At APHA, a Reminder of Best Practice in Poster Design

Many conferences dedicate part of the exhibit hall to technical posters, where presenters spend about an hour discussing their work with passers-by who have a shared interest in their topic. After much time and effort spent in preparation, most presenting authors are disappointed by the number of people who stop by.

Here’s why.

Leading up to each conference, communications staff often engage in a tug-of-war with poster presenters over the number of words (we want few; they usually want many) and graphic design (simple, clean, large vs. many, small, and often difficult to understand).

The creative tension is easy to understand; presenting technical staff are wedded to their work, and they want to share each and every detail of their impressive achievements and lessons learned. Communications staff want to create a compelling design that will set apart our staff’s work and attract the passers-by to our presenters.

Consider that the real exchange of information happens not by reading the poster but by engaging in a conversation with the presenter;  the conversation can’t happen unless passers-by are compelled to stop.

The design of this eye-catching poster that was presented at APHA 2014 engages readers with easy-to-digest information and clear, simple graphics.
The design of this eye-catching poster that was presented at APHA 2014 engages readers with easy-to-digest information and clear, simple graphics. Bravo, we say!

At the APHA conference, one poster in particular caught my attention like no other, so I share it here as an example of best practice.  Unsurprisingly, the presenter from Booz Allen Hamilton (Booz is one of 13 partners with JSI on the Supply Chain Management Systems) was so fully engaged in discussion that I gave up trying to ask him how such a nice design happened.
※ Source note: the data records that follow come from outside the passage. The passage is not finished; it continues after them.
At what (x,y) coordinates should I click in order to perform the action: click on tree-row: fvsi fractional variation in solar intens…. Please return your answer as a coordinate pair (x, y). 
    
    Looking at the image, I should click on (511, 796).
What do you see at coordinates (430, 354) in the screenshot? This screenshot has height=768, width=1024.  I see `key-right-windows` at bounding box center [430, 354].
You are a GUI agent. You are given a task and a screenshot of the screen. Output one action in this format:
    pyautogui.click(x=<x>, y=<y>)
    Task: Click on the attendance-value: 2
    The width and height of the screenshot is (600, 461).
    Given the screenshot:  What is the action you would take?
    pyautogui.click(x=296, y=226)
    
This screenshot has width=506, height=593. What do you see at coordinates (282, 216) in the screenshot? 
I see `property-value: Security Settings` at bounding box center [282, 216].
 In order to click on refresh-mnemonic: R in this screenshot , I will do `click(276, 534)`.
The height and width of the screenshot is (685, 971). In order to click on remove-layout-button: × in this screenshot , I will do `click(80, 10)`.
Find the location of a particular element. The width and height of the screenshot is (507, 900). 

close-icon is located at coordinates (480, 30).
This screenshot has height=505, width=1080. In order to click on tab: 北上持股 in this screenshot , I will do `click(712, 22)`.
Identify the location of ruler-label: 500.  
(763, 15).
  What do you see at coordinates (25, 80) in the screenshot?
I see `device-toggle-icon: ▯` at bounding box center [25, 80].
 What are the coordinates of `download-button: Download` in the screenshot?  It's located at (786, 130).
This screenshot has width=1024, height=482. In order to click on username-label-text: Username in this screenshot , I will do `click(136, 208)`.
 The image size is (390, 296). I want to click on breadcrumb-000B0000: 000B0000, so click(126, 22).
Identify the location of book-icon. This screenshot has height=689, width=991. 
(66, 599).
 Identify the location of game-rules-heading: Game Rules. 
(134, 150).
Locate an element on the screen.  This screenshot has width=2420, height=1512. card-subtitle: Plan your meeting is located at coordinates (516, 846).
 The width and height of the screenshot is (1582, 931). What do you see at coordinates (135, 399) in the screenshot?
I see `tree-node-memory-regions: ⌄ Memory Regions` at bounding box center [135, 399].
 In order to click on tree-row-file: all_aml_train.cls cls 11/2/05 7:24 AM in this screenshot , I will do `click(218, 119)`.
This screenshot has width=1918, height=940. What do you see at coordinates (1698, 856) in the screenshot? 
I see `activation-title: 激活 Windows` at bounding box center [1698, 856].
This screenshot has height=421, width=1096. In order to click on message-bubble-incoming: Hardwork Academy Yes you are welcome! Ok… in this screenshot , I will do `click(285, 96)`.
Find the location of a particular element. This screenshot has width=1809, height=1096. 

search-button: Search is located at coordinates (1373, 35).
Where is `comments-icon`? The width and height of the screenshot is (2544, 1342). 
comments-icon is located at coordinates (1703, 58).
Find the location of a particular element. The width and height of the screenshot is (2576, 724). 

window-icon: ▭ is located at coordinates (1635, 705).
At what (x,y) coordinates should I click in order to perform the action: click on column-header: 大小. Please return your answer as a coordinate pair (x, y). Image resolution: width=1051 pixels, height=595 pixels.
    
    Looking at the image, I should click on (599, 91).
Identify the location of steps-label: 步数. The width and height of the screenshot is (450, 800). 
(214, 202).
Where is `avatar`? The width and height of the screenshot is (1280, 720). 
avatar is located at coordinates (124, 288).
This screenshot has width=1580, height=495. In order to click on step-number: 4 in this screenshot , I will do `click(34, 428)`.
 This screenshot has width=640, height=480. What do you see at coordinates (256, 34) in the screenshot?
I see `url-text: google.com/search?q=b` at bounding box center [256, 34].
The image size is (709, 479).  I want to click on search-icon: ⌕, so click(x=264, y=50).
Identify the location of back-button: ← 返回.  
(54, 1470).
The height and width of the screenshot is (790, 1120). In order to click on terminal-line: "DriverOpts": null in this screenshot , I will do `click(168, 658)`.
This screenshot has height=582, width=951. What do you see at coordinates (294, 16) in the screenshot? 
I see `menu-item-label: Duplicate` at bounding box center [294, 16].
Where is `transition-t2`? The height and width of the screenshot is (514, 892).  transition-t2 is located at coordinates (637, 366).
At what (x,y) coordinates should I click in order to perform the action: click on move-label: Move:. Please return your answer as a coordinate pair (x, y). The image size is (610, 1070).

But based on my experience, here’s the likely scenario:

  • I’ll bet Booz Allen has a policy that requires that all external communications go through communications for review and design
  • The author engaged with an editor and graphic designer weeks in advance
  • They discussed who attends APHA and agreed the key messages of the presentation
  • The editor cut the original number of words by a half to two-thirds
  • The editor and author spent considerable time honing the headline
  • The designer engaged with the author in a conversation about what images would be most appropriate to convey data; considering the topic, they agreed on the image of a highway
  • The author came to APHA with a product that he’s proud of

Communications staff bristle when asked to “make this pretty.”  While the Booz poster isn’t exactly “pretty,” it grabbed my attention and hooked me with easy-to-digest information that left me wanting to know more about this work—the hallmarks of an effective poster.